Every time we go see him, he recalls a letter that I wrote him this year for Father’s Day.  I decided that I wasn’t going to get him a card, I was going to write him a heartfelt letter.  Apparently, he had forgotten about it, and discovered it on his desk a few days before his accident.  He cries every time he recalls my words.  He said to me, “Boy, you’re a real writer.  I didn’t know you felt that way.  I feel the same way about you”.   Despite myself, I had to smile.  I knew that now he was truly aware of my feelings for him.  The best part?  I knew that he was proud of me, and now looked at me in a new way, because he knows I have writing skills.  What an amazing gift to receive through such a tragedy. 
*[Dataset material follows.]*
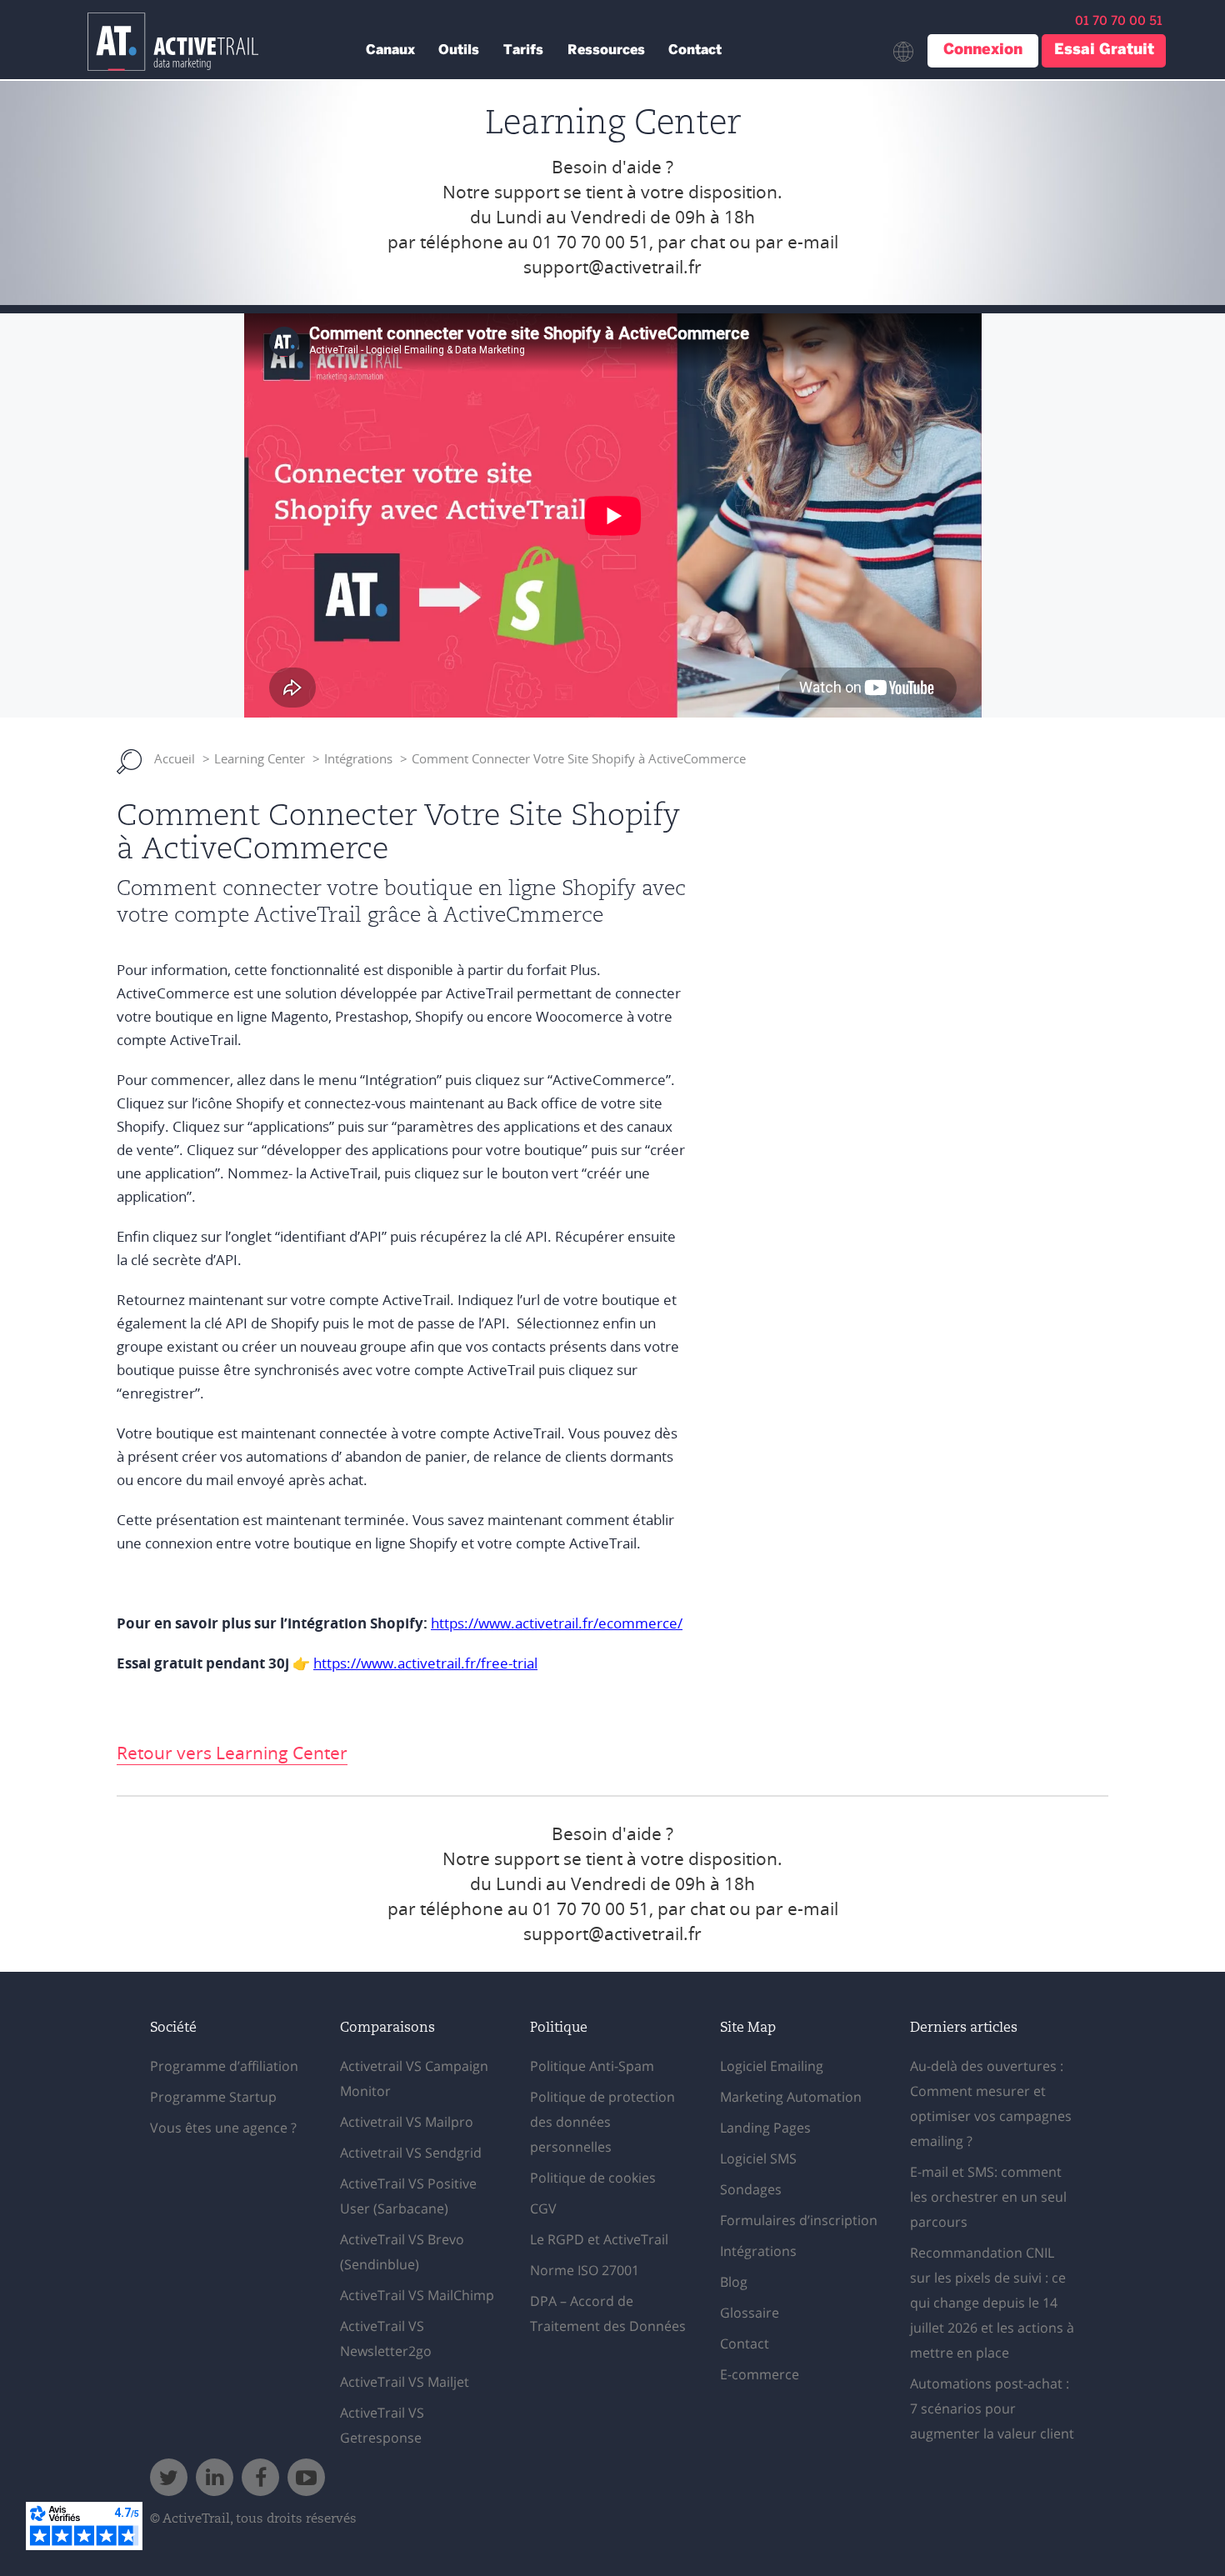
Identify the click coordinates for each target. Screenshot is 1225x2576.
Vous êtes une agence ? (223, 2127)
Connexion (982, 50)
I still have tremendous difficulty going to see him.  It’s very hard to see the one person that has always been your Superman, in that state.  Not to mention, I have to deal with the possibility of seeing family members that I have severed ties with.  If I can’t get there to see him, we call him and one of the nurses holds the phone up to his ear.  We are hoping he is released before his birthday.  I am working through my fear, and with the support of my husband, I hope to come to terms with the situation.  I love my father, and I am grateful that he now knows without a shadow of a doubt how much. 

True strength is not necessarily found where you would hope.  It is found in the subtle nuances of your daily life.  Every day that you wake up, and summon the energy to live, you are finding strength.  Now that you have lived through another catastrophe, you can breathe a sigh of relief. 

 

Dedicated to the memory of

Robin Williams

And

Joan Rivers

Thank you for the laughter.  You will be missed.